I empathize with your unfortunate disease experiences. I relate to the pain of your losses. My husband has inclusion body Myositis. He has lost so much muscle that as a former relented athlete he can barely walk. I have cried my heart out so many times over the losses he has experienced with difficulty swallowing, attempting to walk down a step or open a bottle of water. All these things he has valiantly gone o. On his attitude to be resourceful and find something to bring him joy. I believe this is the key thing in this type of situation. Find something I. Life that can bring you some happiness. Keep on enjoying life. This is all we have left . I only hope you can find something in your sphere to give you some happiness

I have 4 wonderful children and a very handsome grandson who is 7 months old. I take care of my 90 year old mother who is in an assisted living nearby. I'm active in my little country church, and enjoy an eccumenical bible study weekly, and also a book club monthly. I enjoy 2 "coffee" groups weekly. This is when I am not expieriencing a flare.So I have made a life, and a pretty good one at that. I have fought to not be defined by my diseases, sometimes we all just wonder.....I have been divorced for quite a few years, and am so proud of my children, they are my happiness. Oh I am blessed, but sometimes....?
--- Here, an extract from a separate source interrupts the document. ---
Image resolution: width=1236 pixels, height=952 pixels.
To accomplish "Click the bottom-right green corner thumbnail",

I am 68 years old and was just very recently actually diagnosed with IBM thru a muscle biopsy. However, I have been dealing with the disease for about 16 years. I attributed my issues to old age or arthritis. My Dr. says the disease has progressed very slowly in me. It all started out years ago as mild issues when climbing stairs and slight balance issues. I am one of the lucky ones who also has dysphagia and it is my real issue. It has gotten pretty severe and I have lots of prbs getting some foods down. I am learning what to eat and how to deal so that I don't end up with aspiration pneumonia (twice already) I am ready to learn as much as I can about how others deal with this disease.